Recreational water Illnesses
Illnesses spread by water used for recreating (swimming, soaking, playing) are called Recreational Water Illnesses (RWI). These RWIs are spread by swallowing, breathing, or having contact with contaminated water from swimming pools, spas, water parks, interactive fountains, and other recreational water. Water can be contaminated by microscopic organisms such as bacteria, viruses, or protozoa.
Microorganisms causing illness in humans are said to be pathogens. These organisms can end up in the water from the environment (air, soil, water, animals) from users. RWIs can cause a wide variety of symptoms, including gastrointestinal, skin, ear, respiratory, eye, neurologic, and wound infections. The most commonly reported RWI is diarrhea caused by pathogens such as Cryptosporidium (Crypto), Norovirus, Shigella, Escherichia coil 0157:H7, and Giardia. Gastroenteritis refers to an inflammation of the stomach and intestinal tract. Symptoms associated with gastroenteritis are diarrhea, nausea, vomiting, and abdominal cramping. Large outbreaks occur more frequently in the summer.
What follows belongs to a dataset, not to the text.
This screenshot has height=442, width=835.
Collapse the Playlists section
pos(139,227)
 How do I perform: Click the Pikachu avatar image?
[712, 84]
The CDC issues reports on disease outbreaks every two years. State and local jurisdictions report their illnesses from recreational facilities are not identified, investigated or reported to the CDC. Therefore, the true number of illnesses is under reported. It is important to notice that since the 1980s the number of reported RWI outbreaks have increased steadily. In fact, in 2007, state and local health departments across the county investigated more RWI outbreaks than ever before.